Yep, gotta be a bug. I see it as well.
This is caused by the following lines in lib/Mail/SpamAssassin/SQLBasedAddrList.pm while ( defined($aryref = $sth->fetchrow_arrayref()) ) { if (defined $entry->{count} && defined $aryref->[1]) { $entry->{count} += $aryref->[0]; $entry->{totscore} += $aryref->[1]; } When a message is signed by multiple domains, $entry->{count} is the total of all rows for those different signers. Then when they get written back to the table, each row's new count value is $entry->{count} + 1. With two signers, this changes the behavior from (n + 1) to (2n + 1), meaning you get to that max value after just 31 iterations. For a reproduction, test any message that has multiple valid DKIM signatures from different domains. Not sure how to fix it yet, since it's pretty deep into SQLBasedAddrList and that count value is used in many places throughout txrep.
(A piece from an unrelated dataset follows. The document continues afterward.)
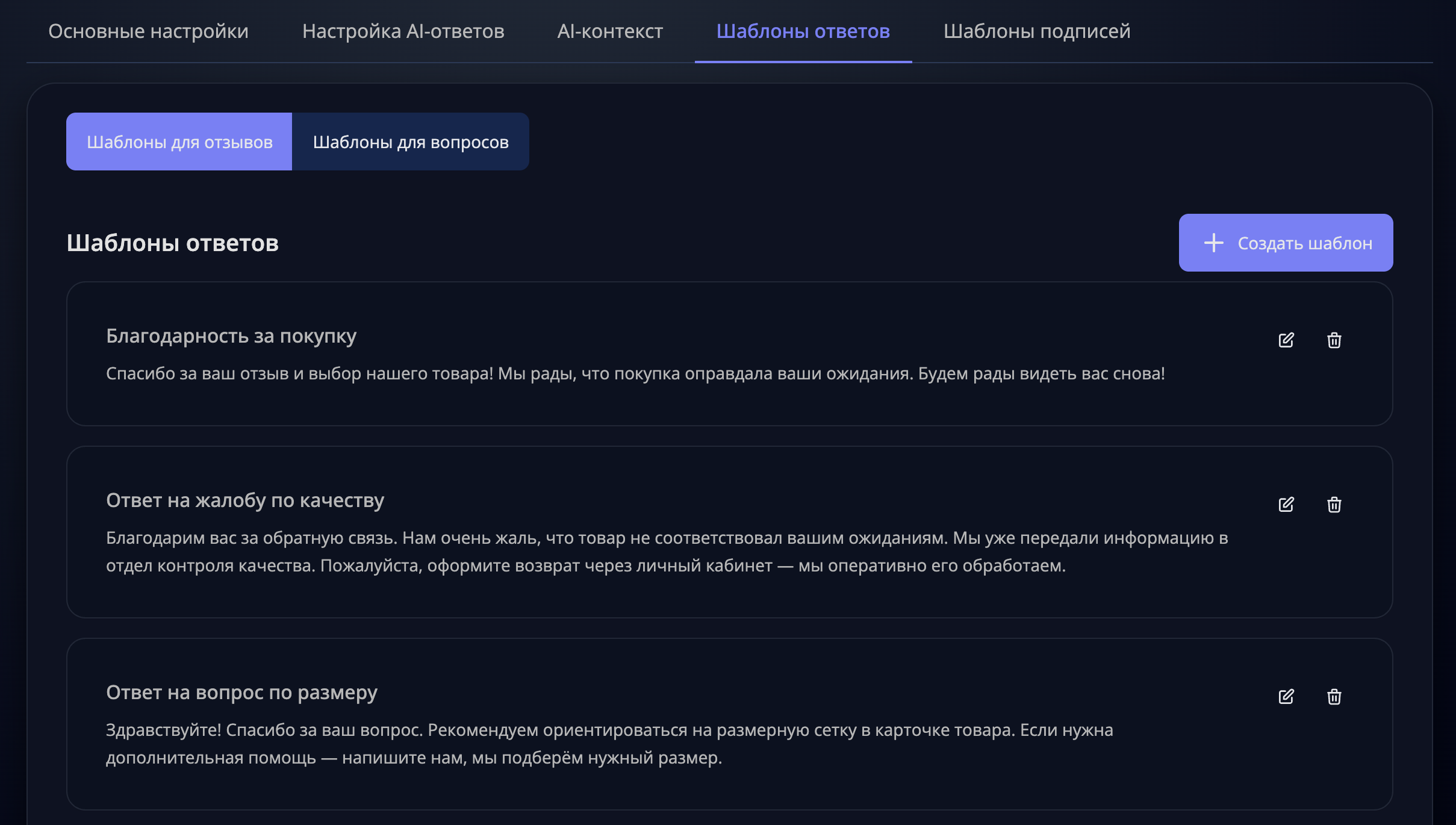Open the «Основные настройки» tab
The width and height of the screenshot is (1456, 825).
[148, 31]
Presumably $entry->{count} is needed for the calculation, but the individual counts should be separately incremented in the database. The currently behaviour is only right for a single row.
Due to the number of places that would have to be touched in order to properly handle the fact that multiple reputation rows match the message, as a workaround for now we'll just use the newest record's data. If anyone wants to put the time into a better fix, feel free. Committed revision 1698165.